The House With all the Lights On by Jessica Kirkness 

Review by Freya Bennett

Jessica Kirkness has traversed the boundary between deaf and hearing cultures all her life. Her memoir tells the story of her grandparents who grew up deaf in a hearing world—one where sign language was banned for much of the twentieth century—and weaves in her own experience as a hearing child in a family that often struggled to navigate their elders’ difference.

This journey takes her from the family home to the workplaces of research audiologists, and back to England where she visits her grandparents’ old schools and other family landmarks—discovering along the way how terribly their deafness has been misunderstood.
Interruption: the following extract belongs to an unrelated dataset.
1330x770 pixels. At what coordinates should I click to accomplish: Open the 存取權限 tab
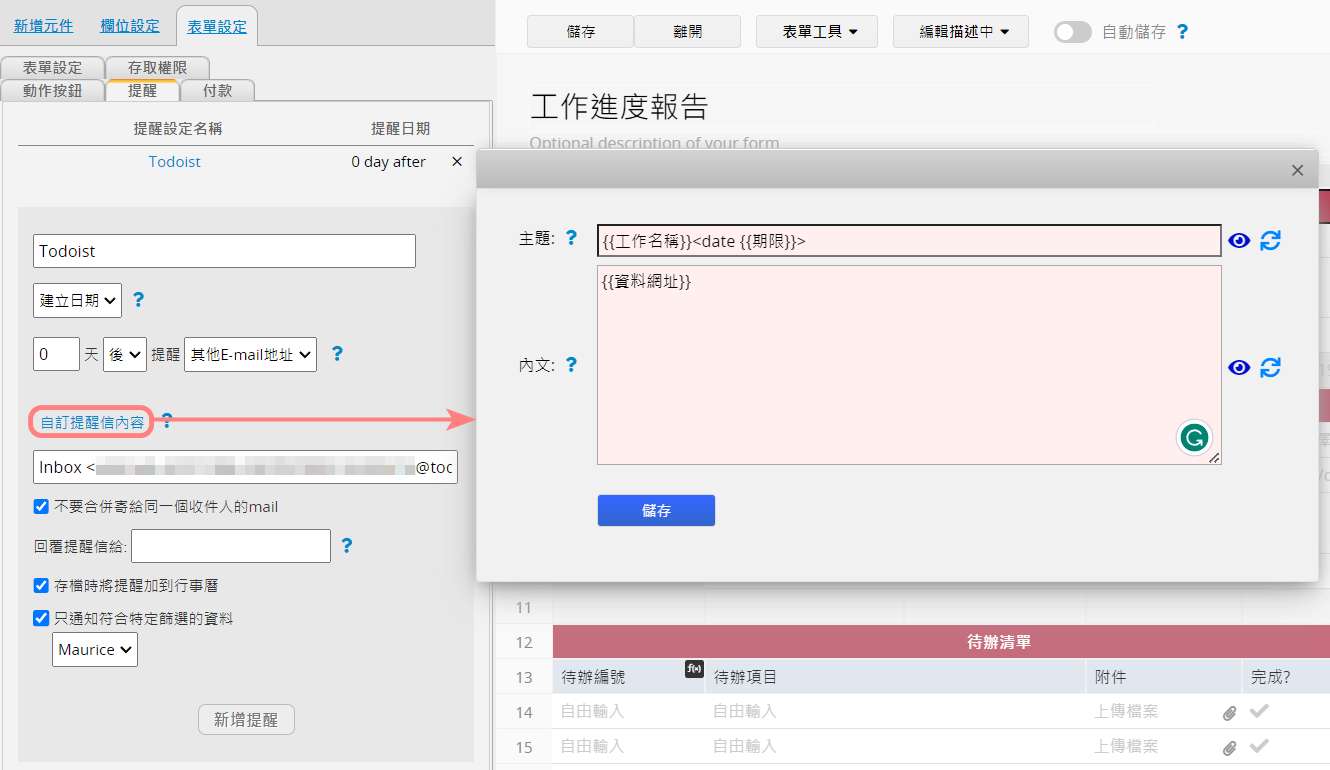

The House With All The Lights On captures the universal experience of navigating complex family relationships and beautifully explores the nuances of identity in what is both a memoir and a love letter to those closest to her heart.
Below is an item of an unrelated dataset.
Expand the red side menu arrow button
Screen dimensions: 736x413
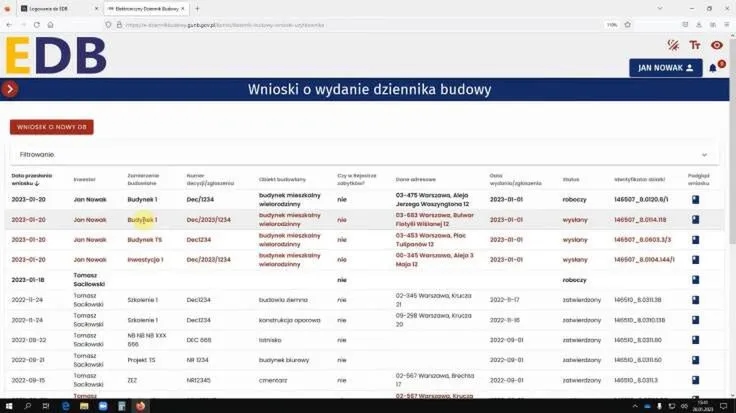click(10, 89)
I’ll Let Myself In by Hannah Diviney

Review by Freya Bennett

You wouldn’t think a 24-year-old would have enough material to write a memoir but that is not the case for the ever-incredible Hannah Diviney.

Her memoir I’ll Let Myself In is sharp, kind and thoughtful as she shares her personal experience growing up with cerebral palsy and everything that has meant for her.

Star of the show Latecomers and the activist behind the campaign to get Lizzo and Beyoncé to change their lyrics (you can read about that here), Hannah has stories to tell and she is using her beautiful and undeniable writing talent to tell them.

A coming-of-age book for the current times. A book that will open your eyes and make you want to create a better world for all of our inhabitants, I cannot recommend Hannah’s writing and wisdom enough.